_Task objective_
Extract each record and reproduce it exactly.

_Data listing_
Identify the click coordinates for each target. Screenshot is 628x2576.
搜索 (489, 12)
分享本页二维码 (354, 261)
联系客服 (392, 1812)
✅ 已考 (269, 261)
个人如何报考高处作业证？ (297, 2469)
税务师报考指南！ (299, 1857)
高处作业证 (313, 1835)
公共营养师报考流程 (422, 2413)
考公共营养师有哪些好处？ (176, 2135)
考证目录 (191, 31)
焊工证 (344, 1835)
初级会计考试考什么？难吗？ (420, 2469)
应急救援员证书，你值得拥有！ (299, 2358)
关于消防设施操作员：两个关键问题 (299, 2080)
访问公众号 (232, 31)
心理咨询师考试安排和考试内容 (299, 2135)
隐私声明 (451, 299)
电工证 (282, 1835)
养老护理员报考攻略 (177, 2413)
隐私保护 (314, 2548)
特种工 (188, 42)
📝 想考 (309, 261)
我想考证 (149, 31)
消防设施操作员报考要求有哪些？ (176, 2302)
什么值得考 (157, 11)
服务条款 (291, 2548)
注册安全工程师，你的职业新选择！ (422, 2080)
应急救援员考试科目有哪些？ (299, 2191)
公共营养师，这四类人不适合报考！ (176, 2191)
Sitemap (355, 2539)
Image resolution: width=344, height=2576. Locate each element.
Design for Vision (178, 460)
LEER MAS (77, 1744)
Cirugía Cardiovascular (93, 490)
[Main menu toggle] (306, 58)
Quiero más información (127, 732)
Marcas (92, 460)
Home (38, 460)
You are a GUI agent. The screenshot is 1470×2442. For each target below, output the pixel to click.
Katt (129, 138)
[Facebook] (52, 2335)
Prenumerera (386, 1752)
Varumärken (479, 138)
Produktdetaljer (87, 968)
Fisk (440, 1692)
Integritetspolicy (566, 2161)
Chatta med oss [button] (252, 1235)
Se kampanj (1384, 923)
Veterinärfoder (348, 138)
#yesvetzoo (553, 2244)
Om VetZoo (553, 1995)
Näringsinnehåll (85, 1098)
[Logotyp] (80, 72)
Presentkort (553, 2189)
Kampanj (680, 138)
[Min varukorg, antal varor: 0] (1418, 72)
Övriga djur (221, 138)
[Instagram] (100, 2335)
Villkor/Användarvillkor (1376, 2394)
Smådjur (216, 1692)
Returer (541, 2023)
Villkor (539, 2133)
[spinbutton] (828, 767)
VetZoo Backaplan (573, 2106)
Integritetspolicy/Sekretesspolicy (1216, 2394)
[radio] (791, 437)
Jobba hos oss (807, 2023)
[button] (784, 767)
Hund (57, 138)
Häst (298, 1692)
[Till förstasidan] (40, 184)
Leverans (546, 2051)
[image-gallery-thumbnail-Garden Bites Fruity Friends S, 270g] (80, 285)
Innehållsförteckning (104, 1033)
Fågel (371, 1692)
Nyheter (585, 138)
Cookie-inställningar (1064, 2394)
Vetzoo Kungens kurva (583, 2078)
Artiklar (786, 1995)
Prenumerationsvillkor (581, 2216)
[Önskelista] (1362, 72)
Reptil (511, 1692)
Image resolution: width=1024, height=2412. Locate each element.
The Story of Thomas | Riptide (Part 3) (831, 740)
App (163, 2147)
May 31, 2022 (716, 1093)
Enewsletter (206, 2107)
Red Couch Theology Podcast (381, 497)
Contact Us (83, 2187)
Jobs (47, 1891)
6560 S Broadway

_Task output_
Identify the click coordinates for each target. Screenshot is 628x2576.
搜索 (489, 12)
分享本页二维码 (354, 261)
联系客服 (392, 1812)
✅ 已考 (269, 261)
个人如何报考高处作业证？ (297, 2469)
税务师报考指南！ (299, 1857)
高处作业证 (313, 1835)
公共营养师报考流程 (422, 2413)
考公共营养师有哪些好处？ (176, 2135)
考证目录 (191, 31)
焊工证 (344, 1835)
初级会计考试考什么？难吗？ (420, 2469)
应急救援员证书，你值得拥有！ (299, 2358)
关于消防设施操作员：两个关键问题 (299, 2080)
访问公众号 (232, 31)
心理咨询师考试安排和考试内容 (299, 2135)
隐私声明 (451, 299)
电工证 (282, 1835)
养老护理员报考攻略 (177, 2413)
隐私保护 (314, 2548)
特种工 (188, 42)
📝 想考 (309, 261)
我想考证 (149, 31)
消防设施操作员报考要求有哪些？ (176, 2302)
什么值得考 (157, 11)
服务条款 (291, 2548)
注册安全工程师，你的职业新选择！ (422, 2080)
应急救援员考试科目有哪些？ (299, 2191)
公共营养师，这四类人不适合报考！ (176, 2191)
Sitemap (355, 2539)
Image resolution: width=344, height=2576. Locate each element.
Design for Vision (178, 460)
LEER MAS (77, 1744)
Cirugía Cardiovascular (93, 490)
[Main menu toggle] (306, 58)
Quiero más información (127, 732)
Marcas (92, 460)
Home (38, 460)
You are a GUI agent. The screenshot is 1470×2442. For each target below, output the pixel to click.
Katt (129, 138)
[Facebook] (52, 2335)
Prenumerera (386, 1752)
Varumärken (479, 138)
Produktdetaljer (87, 968)
Fisk (440, 1692)
Integritetspolicy (566, 2161)
Chatta med oss [button] (252, 1235)
Se kampanj (1384, 923)
Veterinärfoder (348, 138)
#yesvetzoo (553, 2244)
Om VetZoo (553, 1995)
Näringsinnehåll (85, 1098)
[Logotyp] (80, 72)
Presentkort (553, 2189)
Kampanj (680, 138)
[Min varukorg, antal varor: 0] (1418, 72)
Övriga djur (221, 138)
[Instagram] (100, 2335)
Villkor/Användarvillkor (1376, 2394)
Smådjur (216, 1692)
Returer (541, 2023)
Villkor (539, 2133)
[spinbutton] (828, 767)
VetZoo Backaplan (573, 2106)
Integritetspolicy/Sekretesspolicy (1216, 2394)
[radio] (791, 437)
Jobba hos oss (807, 2023)
[button] (784, 767)
Hund (57, 138)
Häst (298, 1692)
[Till förstasidan] (40, 184)
Leverans (546, 2051)
[image-gallery-thumbnail-Garden Bites Fruity Friends S, 270g] (80, 285)
Innehållsförteckning (104, 1033)
Fågel (371, 1692)
Nyheter (585, 138)
Cookie-inställningar (1064, 2394)
Vetzoo Kungens kurva (583, 2078)
Artiklar (786, 1995)
Prenumerationsvillkor (581, 2216)
[Önskelista] (1362, 72)
Reptil (511, 1692)
Image resolution: width=1024, height=2412. Locate each element.
The Story of Thomas | Riptide (Part 3) (831, 740)
App (163, 2147)
May 31, 2022 (716, 1093)
Enewsletter (206, 2107)
Red Couch Theology Podcast (381, 497)
Contact Us (83, 2187)
Jobs (47, 1891)
6560 S Broadway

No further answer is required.